■ What you will do:
**1)** Answer these questions using the faction profiles:
(a) What is the name of the Cordeliers' newspaper?
(b) What is the Jacobin starting position on topic J?
(c) What style of government would many Monarchists like to see?
**2)** Resume the faction profiles on the French Revolution, picking up right after their final sentence.

Cordelier. Very Radical; also known as 'The Society of the Rights of Man'. The Cordeliers stand for a massive extension of the social programme of the Revolution, Liberty, Equality and Brotherhood. The principles of the Declaration of the Rights of Man (see Appendix A) are paramount. They are the core of the 'Democratic Movement' which stands for the 1789 principles of popular sovereignty and hence are reliant for clout upon the politically active members of the working classes (the sans-culottes, or 'Mob' to their enemies.) They have a taste for using Popular Petitions to bring pressure to bear. In addition, they are concerned that the Revolution is under threat from foreign tyranny. Newspaper: Iron Mouth.

CORDELIER Starting Position in terms of the Key Topics above, with much variation among individuals:
A: Republic B: State Control C: Extend hugely D: Modern Army E: State Control F: People's Militia G: Heavy, on the rich H: Stern treatment of 'Austrian spies' I: Paris J: War if necessary to protect Revolution


Jacobin. Intellectual, rational, guardians of bourgeois gains of 1789. Variety of views from moderate to democratic; emphasis on moral purity, discipline, self-sacrifice. Some with Republican sympathies, others wish to see a Constitutional monarchy on 1791 Constitution lines. (See Appendix B) Club members are mostly Radicals, desiring to guarantee bourgeois gains of the Revolution and guard some of the principles of 1789, especially the destruction of aristocratic privilege, while replacing 'democracy' with 'meritocracy'. Some Royalist members. Exclusive and intellectual in tone. Disagree with the Cordeliers' emphasis on social issues and view their democratic populism as dangerous. The Mob in Paris is a dangerous force.
Newspaper: People's Friend.

Jacobin Starting Position in terms of the Key Topics above, with much variation among individuals:
A: 1791 Constitution B: 1791 Constitution C: Hold. D:Unsure. E: NO. F: National Guard G: Moderate, on all H: Immoral people must be punished I: Paris J: War is dangerous and difficult to control


Monarchist. Strong supporters of Louis, have declared wish to see the Father of his People back to the centre of National Life. Enemies of Cordeliers and Republicans of all types. Difficult to pin down their exact views, but many Monarchists would like to see an 'English' style of Government with an Upper House and a powerful monarch. Certainly, they all think the Revolution has gone quite far enough! Louis himself: no one is certain of his real opinions but he has been making noises sympathetic towards the 1791 Constitution while doing very little to co-operate with the Deputies. Newspaper: King's Friend.

(Saved data entries)
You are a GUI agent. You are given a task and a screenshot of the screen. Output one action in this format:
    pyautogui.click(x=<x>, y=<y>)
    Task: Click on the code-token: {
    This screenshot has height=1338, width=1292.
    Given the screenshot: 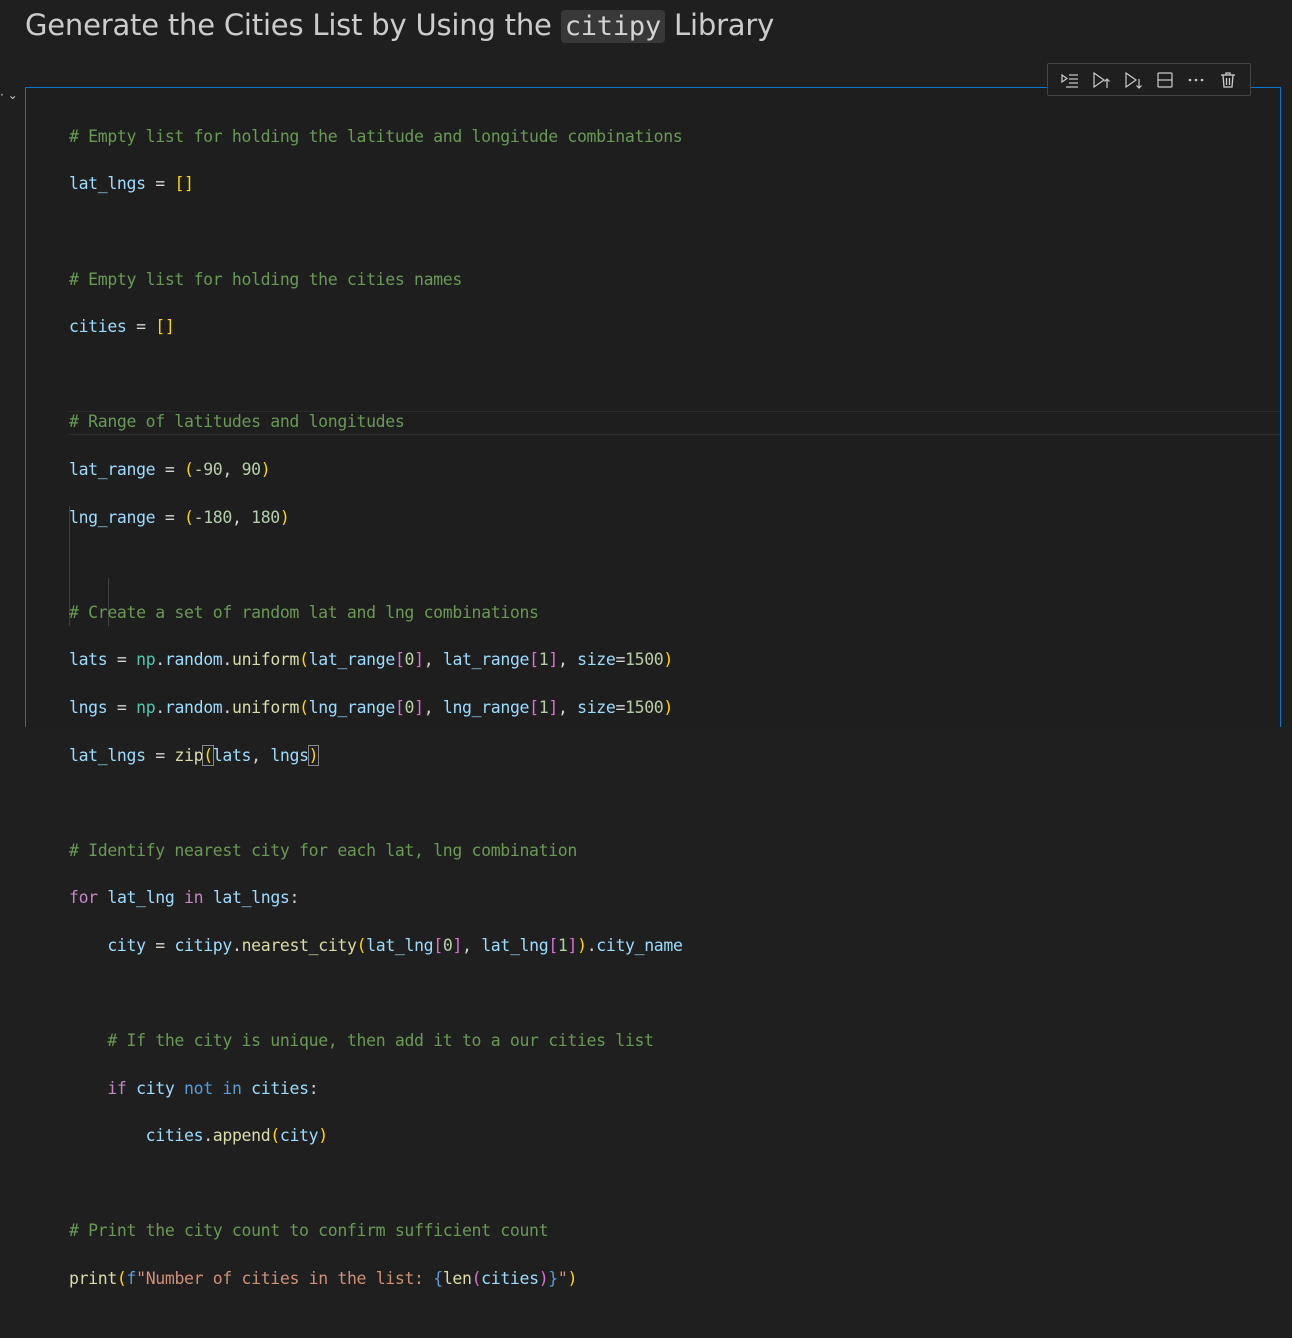 What is the action you would take?
    pyautogui.click(x=438, y=1279)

■ Answer list:
**1)**
(a) Iron Mouth.
(b) War is dangerous and difficult to control.
(c) An 'English' style of Government with an Upper House and a powerful monarch.

**2)**
Monarchist Starting Position in terms of the Key Topics above, with much variation among individuals:
A: Royal power B: RC Church autonomy C: Restrict D:Old style Royal Army E: No F: Royal Army G: Light to moderate, on the bourgeois and poor H: anti-Royalists are traitors I: Where the King is, Paris, or preferably Versailles J: King to decide

Moderate: a large Group either uncertain of what line to adopt or broadly in favour of the Constitution of 1791; many are unaffiliated to any Group, or lukewarm Jacobin Club members.

Example: Armand Gribot asks to join the Jacobin Club; they decide to admit him after allowing a black-ball (any member may object, none do.) Lucien Untel later resigns from the Jacobins deciding he dislikes the discipline, and tries to start his own Club, based on his own eccentric views, which he calls the 'Untelins'. He gets three followers who agree to vote with Lucien and use their influence jointly.

8.4 The Executive
Because there is separation of executive from legislature, no Deputy is entitled to be a Government Minister. The key members of the executive [at the start of the game] will be represented by the Umpire (Royal Politics) and other members of the Umpire Team.
Minister of Finance: taxation, budgets.
Minister of War: Army and Navy
Minister of the Interior: Police, Justice
Under the Constitution of 1791 the responsibility for appointing or removing them rests with the King, with the selections being confirmed by the Convention.

9. Background

Recent history
Here are what I think are some of the historical events that made the situation what it is in 1791.

Seven Years War: humiliation of 1756. Empire mostly lost.
To 1780s: American War: success and pride restored, but at huge cost; France effectively bankrupt.
The perceived injustice of the Ancien Regime; nobles given huge privilege and exempted from taxation. Peasant hardship.
New political ideas; liberty, equality, brotherhood.
The economic rise of the bourgeoisie (urban middle class) excluded from political power.
Economic chaos, France bankrupt, weak leadership by Louis.
1789 The Estates-General (old style-Parliament) summoned; fails to solve problems; Deputies swear to represent Nation (Tennis-Court Oath).
The Bastille – Mob violence.
Declaration of Rights of Man agreed; destruction of aristocratic privilege.
1790 AUTUMN/WINTER Work begins on creating a new Constitution. King tries to run the country on an ad hoc basis, his Ministers mere ciphers.
Royalist soldiers ' Versailles Orgy' of anti-Revolutionary sentiment leads to rioting and King being returned to Paris by La Fayette's National Guard.
1791 SPRING Pope condemns the new Constitution – causing 'loyalty' split among French Catholics and religious crisis.
Louis prevented from leaving Paris for St Cloud, making his 'prisoner' status more apparent.

SUMMER 1791 - Current political situation: What is being discussed?

The political situation is very fluid and there is little agreement about what the priorities are. Deputies will spend their time in their Clubs, or in the Convention. Generals will either be at the Military School in Paris (Champ de Mars) or with the politicians, or out on the borders where the majority of the Army are. Journalists will tend to go where the stories are and all start at the Convention. Any or all may meet for coffee in the famous 'salons' where talk may be more relaxed and informal.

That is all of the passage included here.